→ **What is expected**:
Exactly the lines from the one holding "Task: Open first #창원에서한달살기 hashtag in caption" through the last line of the listing below must appear in the answer, and no pictures.
***** Records shown *****
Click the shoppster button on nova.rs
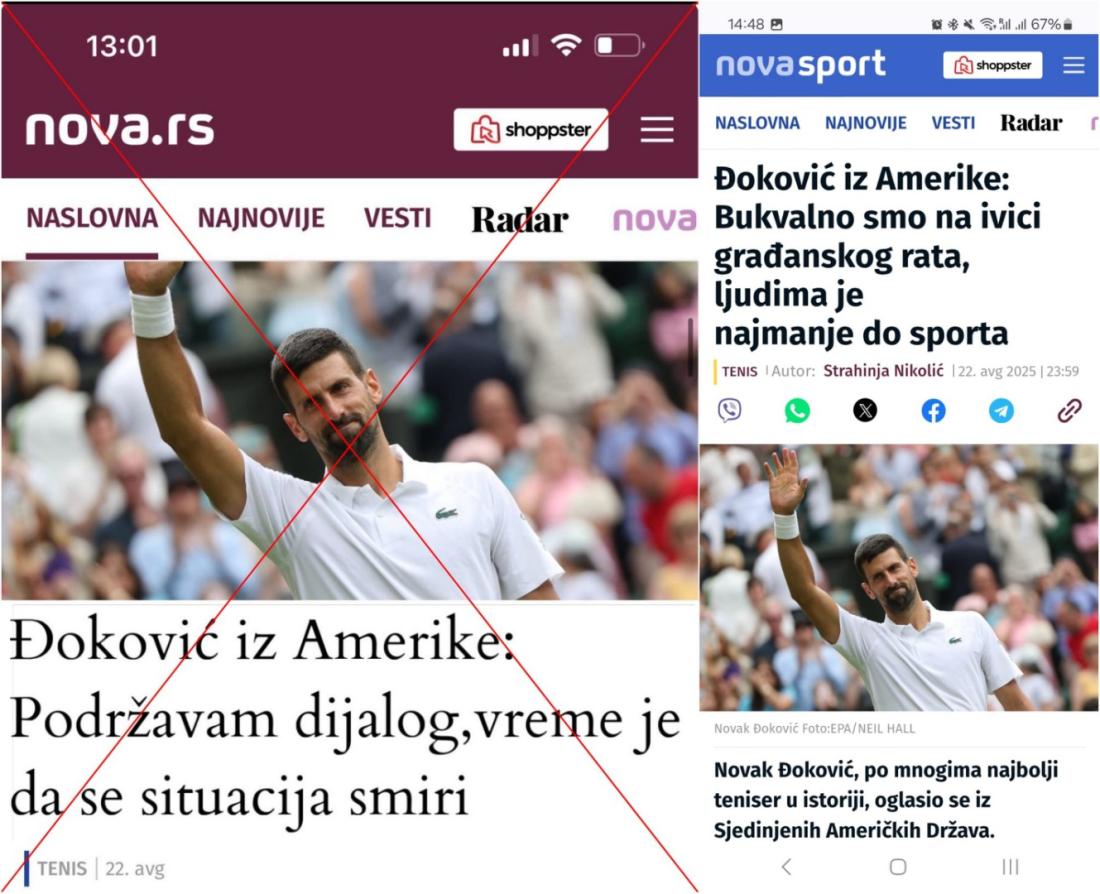1100x894 pixels. click(x=531, y=130)
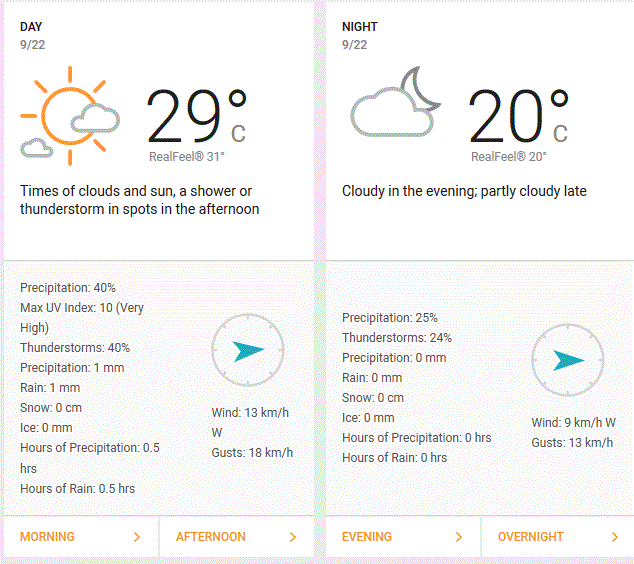
Task: Expand the Overnight forecast chevron
Action: point(615,537)
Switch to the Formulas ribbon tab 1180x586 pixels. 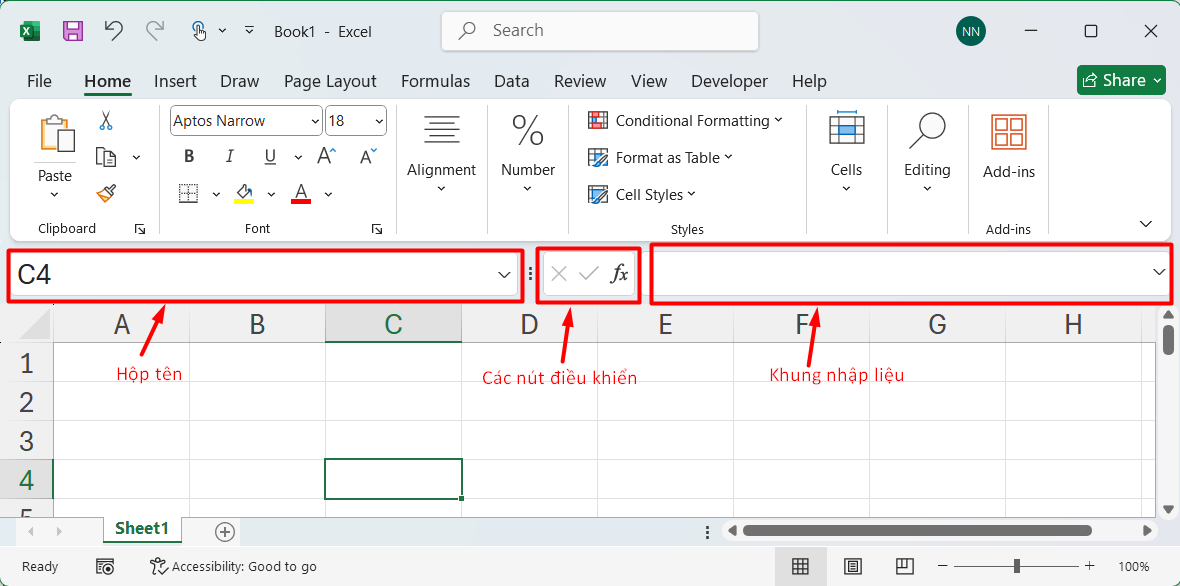coord(435,81)
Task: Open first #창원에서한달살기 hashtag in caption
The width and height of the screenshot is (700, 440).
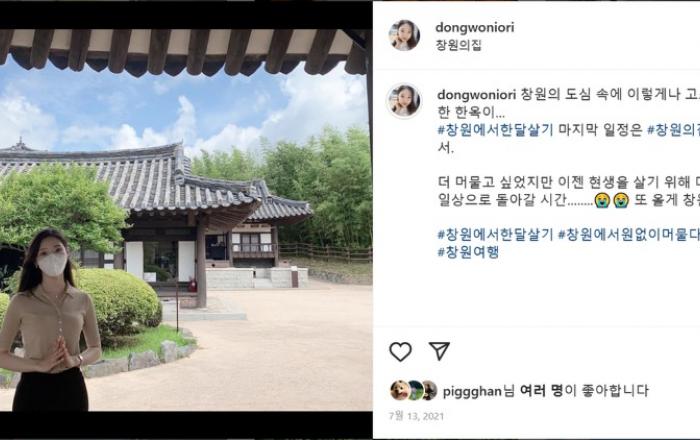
*****
→ **Finished task**:
Task: Open first #창원에서한달살기 hashtag in caption
The width and height of the screenshot is (700, 440).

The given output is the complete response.